■ Assigned task
Repeat the records below word for word, but start at the line that contains "فيس بوك (429, 2374)", stop after the last line, and include nothing else.

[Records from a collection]

.....

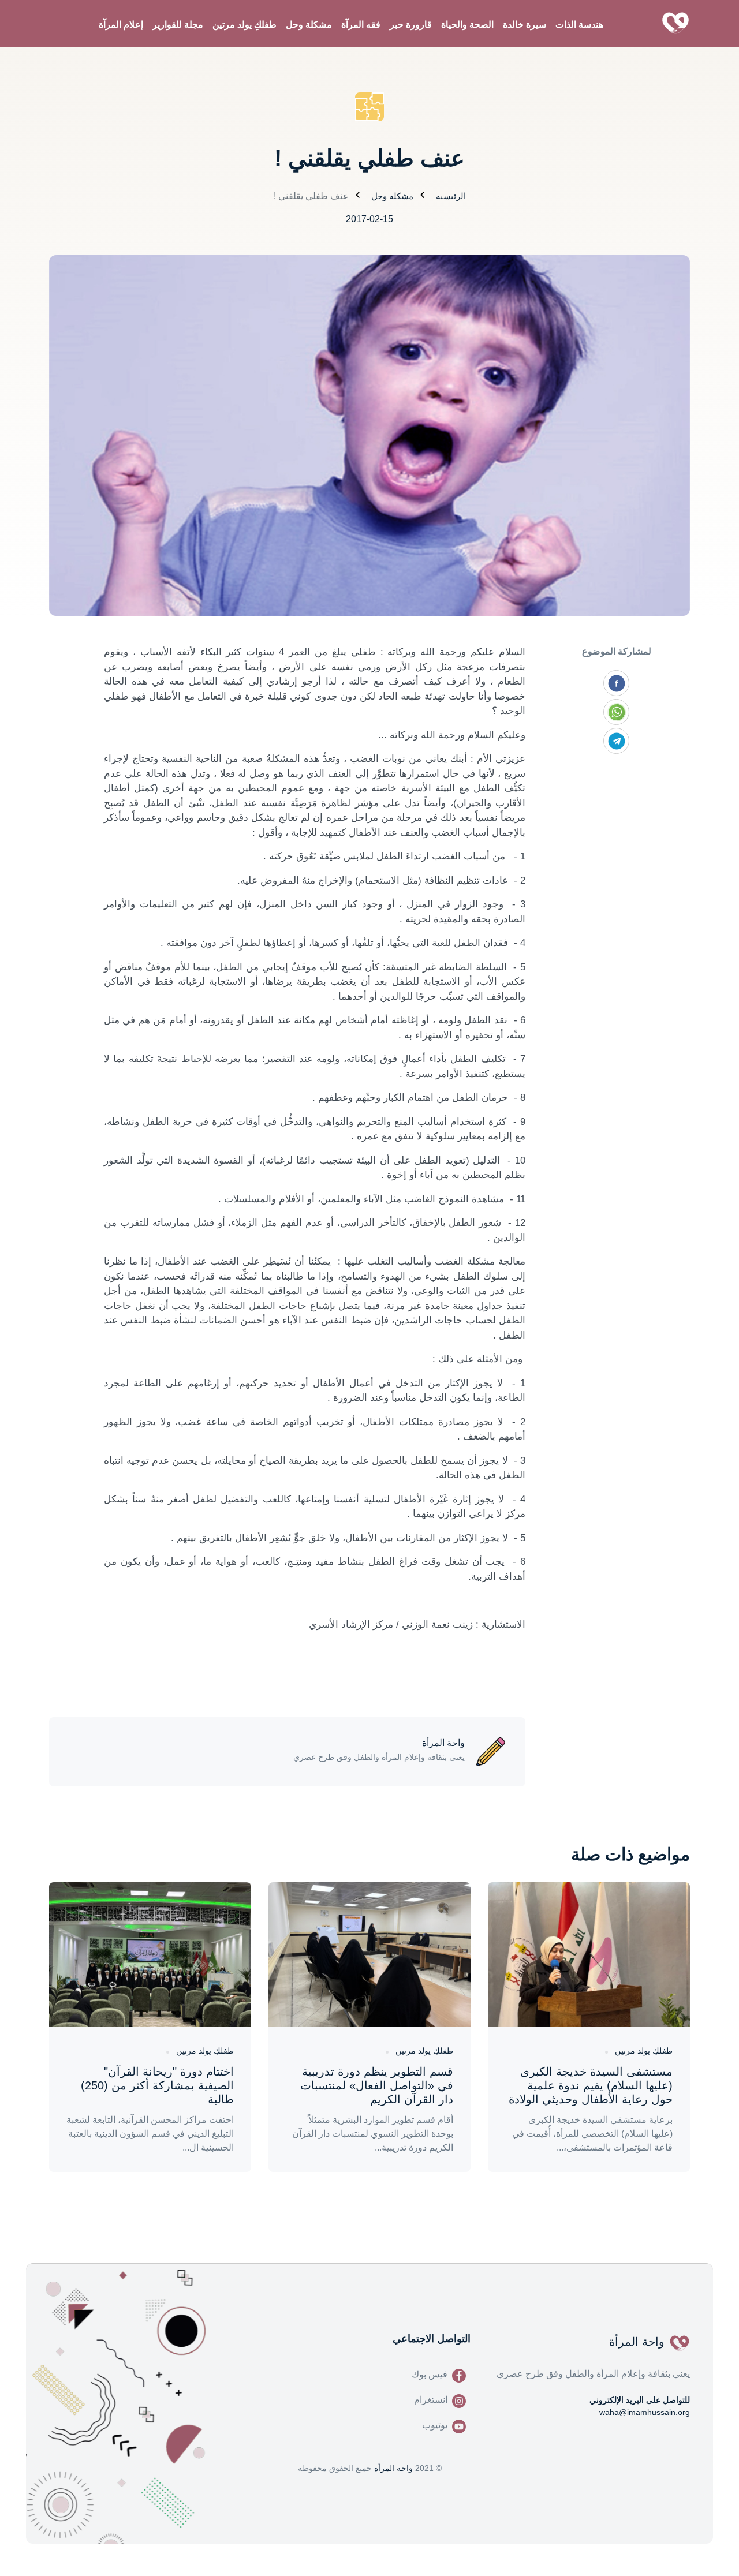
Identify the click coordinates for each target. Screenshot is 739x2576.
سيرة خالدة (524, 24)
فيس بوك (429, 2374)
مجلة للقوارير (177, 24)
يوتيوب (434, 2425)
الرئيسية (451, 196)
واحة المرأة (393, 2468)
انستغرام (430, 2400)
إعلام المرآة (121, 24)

.....

■ Problem solution
فيس بوك (429, 2374)
مجلة للقوارير (177, 24)
يوتيوب (434, 2425)
الرئيسية (451, 196)
واحة المرأة (393, 2468)
انستغرام (430, 2400)
إعلام المرآة (121, 24)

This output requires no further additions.